Geral

‘Não me acostumei com isso ainda’

Adilson Camargo
| Tempo de leitura: 2 min

A vida ficou menos alegre para Elaine (nome fictício), 34 anos, há seis meses. Foi quando ela descobriu que é portadora do vírus HIV. Ainda hoje chora ao lembrar-se de quando recebeu a informação.

Ela conta que antes de saber da contaminação, havia namorado um rapaz viciado em entorpecentes e que usava drogas injetáveis. Quando terminou o relacionamento com ele, Elaine ficou preocupada com sua saúde e fez exames para saber se estava tudo em ordem. “Isso foi no dia 15 de novembro do ano passado”, recorda ela com exatidão.
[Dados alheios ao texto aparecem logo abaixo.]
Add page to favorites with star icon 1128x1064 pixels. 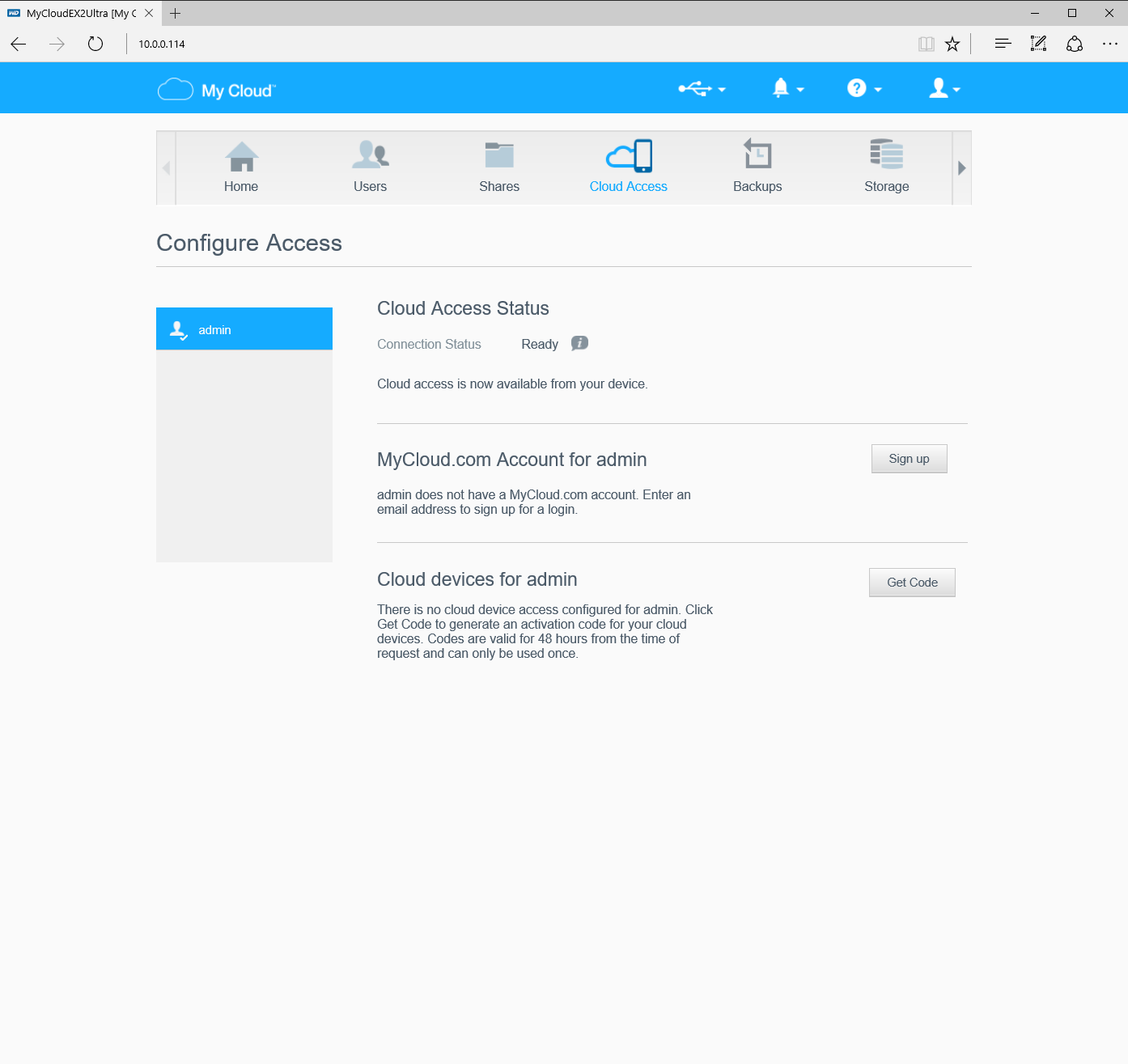click(x=952, y=45)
Os resultados deram negativo. Ou seja, ela estava livre do vírus.

Em abril deste ano, ela conheceu “um outro cara” que, segundo amigos, tinha “ficado” com uma garota que tinha o vírus. Mas quando Elaine ficou sabendo disso, já era tarde. Ela pediu para o namorado fazer o exame e quando ele retornou com o resultado, a notícia não foi nada boa.

Ao saber da contaminação do namorado, Elaine voltou ao laboratório e fez novo exame. Dessa vez, o resultado não foi o mesmo de novembro. “Ele (namorado) chegou para mim e chorou, pediu desculpas, disse que jamais queria que acontecesse isso comigo”, recorda.

Até hoje, ela ainda não aceita que esteja com o vírus. Além dela, ninguém da família sabe da contaminação. Elaine continua com o namorado - há três meses eles estão morando juntos. O rapaz está desempregado, foi mandado embora do serviço assim que a empresa ficou sabendo que era portador do vírus HIV.

Elaine também deixou o serviço e hoje se empenha no tratamento com o coquetel anti-aids. Por não ter uma geladeira em casa, ela diz que teve de abrir mão de um medicamento gelatinoso que estava dando certo mas precisava ser conservado sob refrigeração.

Ela toma quatro comprimidos todos os dias. Ou quase todos os dias. “Às vezes eu não tomo, porque me dá uma depressão, fico meio caída. Não acostumei com isso ainda”, diz ela, sem conseguir conter as lágrimas.